Certainly not on purpose, Zeffy thought, but she kept that to herself. “One way or another we’ll get to the bottom of all of this,” she added aloud. “And we’ll stay in one piece.”
It sounded good and it seemed to make Nia feel better. Zeffy only hoped she could keep that promise.
30 LISA
Long after the stranger had gone, Lisa lay on her bed, staring up at the cracks in the plaster of her ceiling, unable to relax. She’d been too tired to undress, or even take off her shoes, little say get under the covers, but once she’d lain down, sleep eluded her. All she could do was think about what the stranger had said regarding Nia, about what his relationship really was to her daughter, about the distance that had crept into her relationship with Nia, and a hundred other things that only a mother could find to worry about. The more she tried to relax, to find the sleep she so desperately needed, the more she worried. The focus of her anxiety alternated from Nia to Julie—lying there now in intensive care and how did she really feel about their relationship?— before returning full circle to her daughter again.
Turning her head into the pillow, she thought she c
ould still smell Julie’s presence on the slipcase—a faint whiff of perfume that couldn’t quite mask the scent that was uniquely Julie. She grew flushed, remembering the two of them, bodies entwined on this same bed, how soft and slippery it had all felt. But the heat died in her when she also remembered afterward, how weird it had seemed, how she’d thought that what they’d done was right, but wrong somehow, too, and she couldn’t decide if she really thought it was wrong, or if it was something she’d been conditioned to think because of the way she’d been brought up.
Finally she sat up.
How can my life have become such a mess? she asked herself.
Any hope of sleep was long vanished now. Between worrying over Julie and Nia, there was no point in pretending she could rest. There was nothing she could do for Julie at the moment, but the same couldn’t be said about Nia. She might be making a mess of her love life, but she didn’t have to lose her daughter at the same time. Things were really bad when some stranger knew more about Nia than she did.
That stranger, she thought as she made her way into the bathroom.
It was true she’d never seen him before, but there’d been a certain familiarity about him all the same. Nothing in the way he looked, but something in how he carried himself, the cadence of his voice. It nagged at her and made her feel uneasy for no reason that made sense, except perhaps that he knew something about Nia that she didn’t. Nia had confided in him, where she couldn’t with her own mother.
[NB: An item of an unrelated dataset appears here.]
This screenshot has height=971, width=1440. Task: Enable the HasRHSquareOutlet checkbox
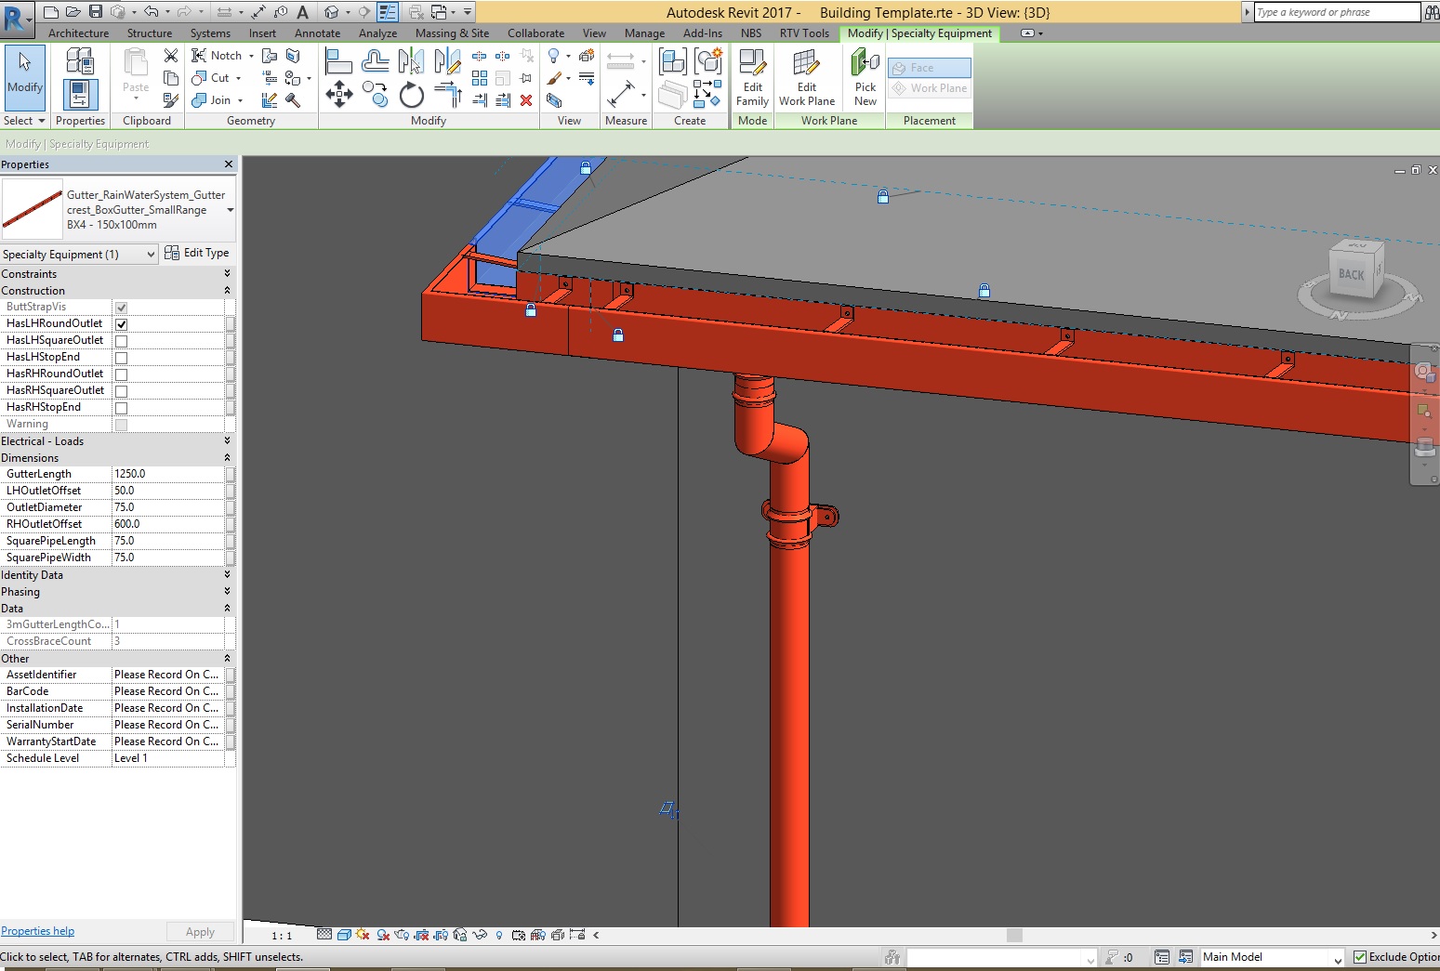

How had he become part of her daughter’s life? Nia never seemed to have any real friends except for Max Trader, who, after talking to him yesterday, definitely gave Lisa the creeps now. If Julie hadn’t been with her, she didn’t know what she would have done.
That reminded her of Julie’s plight all over again. The rock in the pit of her stomach grew heavier, her chest tightening.
She splashed water on her face. It helped a little—not so much to wake her up as for something to do. Something to prove that she was still functioning, still capable of dealing with her problems instead of simply folding up the way she wanted to. She washed her face, dried it, brushed her teeth, went through the mechanics of the actions without really thinking about what she was doing. She didn’t bother with makeup. A pale face looked back at her from the mirror as she gave her hair a cursory brushing. The washed-out features reminded her of Nia.